The aggressive image and game plan wasn't always in his repertoire, but he developed his style in the same way that many others in the online generation had -- through friends, forums and a whole lot of poker.
"I started playing poker with my friends," he said. "We just saw coverage of the main event and High Stakes Poker on German television. After we saw them, we thought, 'Let's try it.' So we would play at a friend's house over the weekends and play small cash games or sit-and-gos."
Developing an interest for the game, Heinz decided to give online poker a try. He truly believed that the game was about skill, not luck, and he immersed himself in the poker world by reading poker forums online.
"When I started to play online, I found the big poker forums such as Pocketfives and 2+2. There I would discuss hands and situations and it really helped me with the fundamentals of my game and develop my aggressive style," he said.
Over the years, Heinz has played in thousands of online tournaments and made dozens of final tables. He earned more than $700,000 in online tournaments and thus, as he played the 2011 WSOP main event, he tried not to focus on the grandeur of the main event.
"Just having the experience online helped me so much," Heinz explained. "I tried to play every hand well, pick good spots and not spew away my chips. I tried not to focus that it was the main event, which is obviously the best and biggest tournament of the year. But at the end of the day, it is just another tournament and I've played a lot of them. I tried to look at the main event that way and I think it worked well."

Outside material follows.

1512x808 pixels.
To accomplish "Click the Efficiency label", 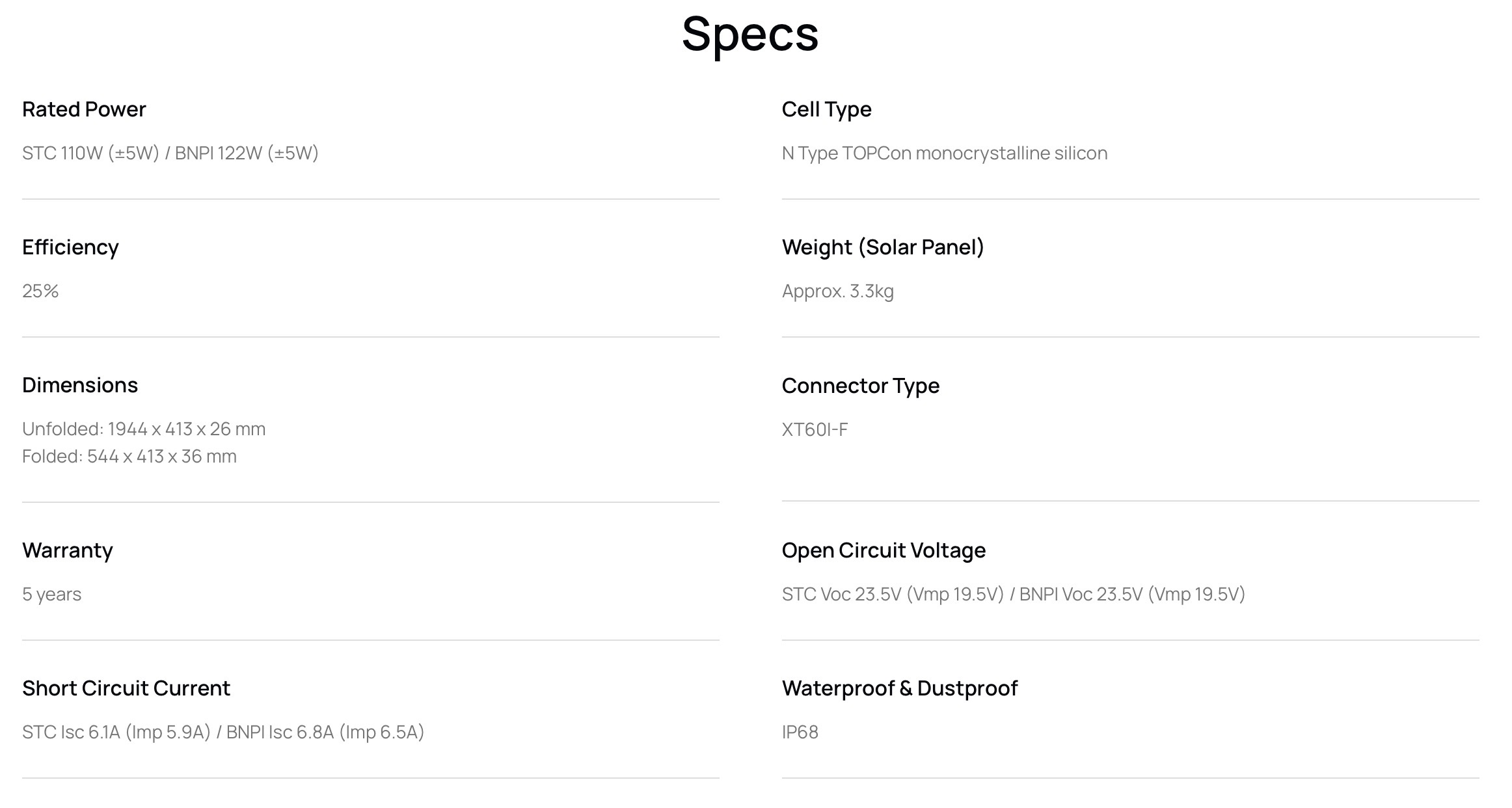I will pyautogui.click(x=70, y=247).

His relatively simple mental approach seemed to work extremely well for seven days of competition. Entering Day 5 he was third in chips and he was second entering Day 6. He was still among the leaders after Day 7, but his tournament almost came to a sudden, crashing halt on Day 8 with 11 players remaining.
After Heinz three-bet shoved all-in with Kc-Jc, John Hewitt (who eventually became the 2011 WSOP final table bubble boy) snap-called with Ah-Ks. At risk, Heinz was slowly watching his main event chances slip away. The flop came 10c-8h-7h, giving Heinz a possible gutshot straight draw. The turn 6h eliminated more potential outs and Heinz felt his run was at an end.
"I was honestly not worried until the turn," he said. "But when the 6h came, giving John the flush draw, I just thought to myself, 'Oh well, I made it really far and made a sick run. If it wasn't meant to be, it was meant to be. Overall, there aren't many players who can say that they got this far in the main event.'"
Miraculously, one of his outs, the nine of diamonds, fell on the river, completing his straight and boosting his stack up to around 16.5 million.
"I was basically ready to get up and leave," he said. "Then, I saw the nine hit on the river and I couldn't believe it."
From there, the final table bubble was fairly uneventful for Heinz as he finished the four-hour ordeal with 16.4 million in chips. He'll return to the Penn & Teller Theatre on Nov. 6 seventh in chips, becoming the second German to make the WSOP final table. While making the final table is nice, Heinz wants to leave an impression on not only the poker world, but his country. "It would be nice if my run could make poker more popular in Germany, but only time will tell," he said.
Only eight players stand in the way of his claiming the $8.7 million top prize and the biggest bracelet of them all. If he's able to stay focused and patient and emerge on top, chances are poker in Germany is about to get much, much bigger.